According to the World Health Organization's Jan. 21 Ebola situation report, the number of new cases is falling quickly in the most affected countries. The news comes as the Liberian government announced on Monday that there are currently only five confirmed cases of Ebola in the entire country, "a dramatic turnaround in the West African nation where the virus has taken its deadliest toll," the Associated Press reports.
The WHO report shows that Ebola diagnoses are now halving every 10 days in Guinea, every 14 days in Liberia and every 19 days in Sierra Leone, the countries most affected by the epidemic.

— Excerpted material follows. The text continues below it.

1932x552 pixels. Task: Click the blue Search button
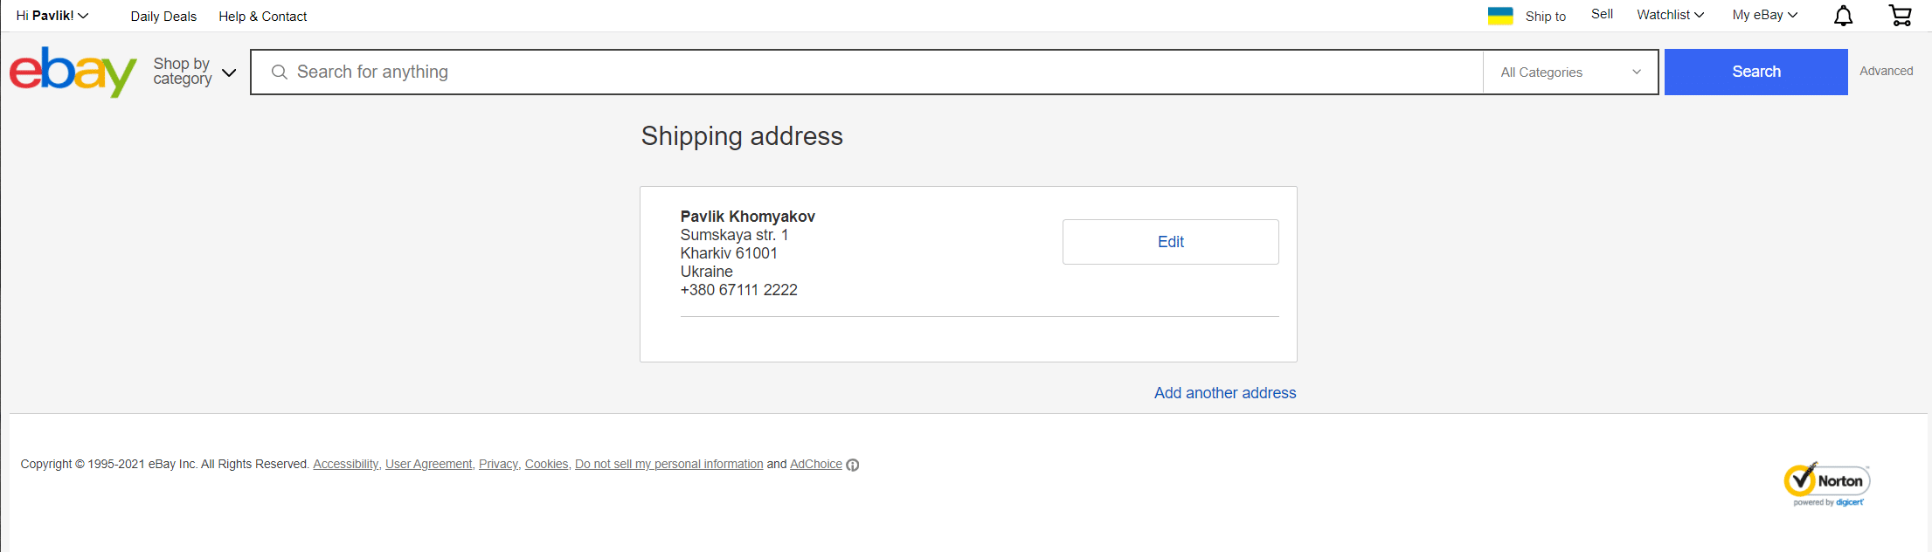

For health officials, the declining number of new cases is a sign that transmission of the disease is slowing. And that's an indicator that the deadly epidemic, which has killed more than 8,600 people and infected more than 21,000 since last March, may finally be dissipating.
What the report says: In the week prior to Jan. 18, there were only 20 confirmed Ebola cases reported in Guinea, a sharp drop from the 45 cases reported the previous week. According to the WHO, case incidence has declined "for the third week in a row to the lowest level nationally since [Aug. 3]."
Liberia has seen a more drastic decline in cases: The number of new cases declined to just eight last week from a peak of over 300 confirmed cases last August and September, when the West African epidemic was at its worst.
Sierra Leone has also experienced a significant drop, with the WHO reporting only 117 new confirmed cases reported last week compared with 184 in the previous week and 248 the week before that, all down from a height of nearly 550 cases in December.
What it means: The WHO report comes amid a steady trickle of good news in West Africa's fight against Ebola. Nigeria was declared Ebola-free back in October, and Mali officially passed the 42-day threshold for new cases in mid-January.